Gemeinderat - Applaus von Bürgern, Aufatmen bei Rektoren und Lehrern / 22:7-Stimmen / Freie Wähler, Grüne, SPD, FDP, OB und nun auch Teile der CDU dafür

GMS im dritten Anlauf beschlossen

Von 
Sascha Bickel
Lesedauer: 

Die Eduard-Mörike-Schule im Weberdorf macht sich auf den Weg zur neuen Schulform: "Gemeinschaftsschule".

© Sascha Bickel

Bad Mergentheim. Ganze drei Anläufe waren im Gemeinderat nötig, um die Einrichtung einer Gemeinschaftsschule, kurz GMS, in Bad Mergentheim mehrheitlich zu beschließen und den erforderlichen Antrag an die Schulaufsicht zu stellen. Am Donnerstagabend war es soweit: Unter dem Applaus des Publikums im Dorfgemeinschaftshaus Neunkirchen und dem sichtbaren Aufatmen von Rektoren und Lehrern stimmten (geheim) 22 Ratsmitglieder für das Vorhaben, sieben dagegen. Zuvor taten CDU-Vertreter einen Meinungswandel von Teilen der Fraktion kund.

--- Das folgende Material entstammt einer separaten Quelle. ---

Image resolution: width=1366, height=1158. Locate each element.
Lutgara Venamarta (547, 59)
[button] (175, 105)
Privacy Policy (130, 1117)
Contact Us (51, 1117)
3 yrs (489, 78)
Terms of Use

Noch im November 2014 hatte sich die CDU-Fraktion (ohne die Stimme des FDP-Vertreters) erfolgreich gegen eine Gemeinschaftsschule an der bisherigen Eduard-Mörike-Werkrealschule gestemmt. Und auch Mitte 2013 - bei der ersten Abstimmung zum Thema - betonte die Fraktion geschlossen ihre ablehnende Haltung.

In den vergangenen Monaten war die öffentliche Kritik immer lauter geworden und es wurde deutlich, dass nicht nur Freie Wähler, Grüne, SPD und FDP-Vertreter, sondern eben auch alle Mergentheimer Schulleitungen, viele Lehrer, Elternvertreter und Eltern sowie das Schulamt und der Oberbürgermeister pro GMS eingestellt sind. Die CDU stand also in der Öffentlichkeit allein auf weiter Flur mit ihrer Blockade der neuen Schulform für die Kurstadt.

Vor rund 70 Zuhörern wurde am Donnerstag beschlossen, dass Bad Mergentheim zum Schuljahr 2016/17 eine Gemeinschaftsschule im Weberdorf erhalten soll. Sie soll als verpflichtende Ganztagesschule mit einem acht Stunden Schulbetrieb an drei Tagen in der Woche die Schulklassen 5 bis 10 umfassen und zweizügig geführt werden.

Wie es in der Ratsvorlage heißt, ist die Eduard-Mörike-Schule als dreizügige Schule konzipiert. Für eine zweizügige GMS seien daher keine großen Um- oder Erweiterungsbauten notwendig. Eine Mensa ist vorhanden. Im Obergeschoss gibt es Klassenräume, die durch flexible Trennwände variabel verändert werden können.

Platz für die neue Schulform, bei der der Unterricht einer Klasse aufgrund unterschiedlicher Aufgabenstellungen manchmal über mehrere Räume verteilt wird, sei laut Stadt also ausreichend vorhanden. Nachdem die GMS, wenn sie bewilligt sei, zunächst mit den neuen Fünftklässlern (ab 2016) starte, müssten in jedem Jahr nur zwei Klassenräume neu möbliert werden.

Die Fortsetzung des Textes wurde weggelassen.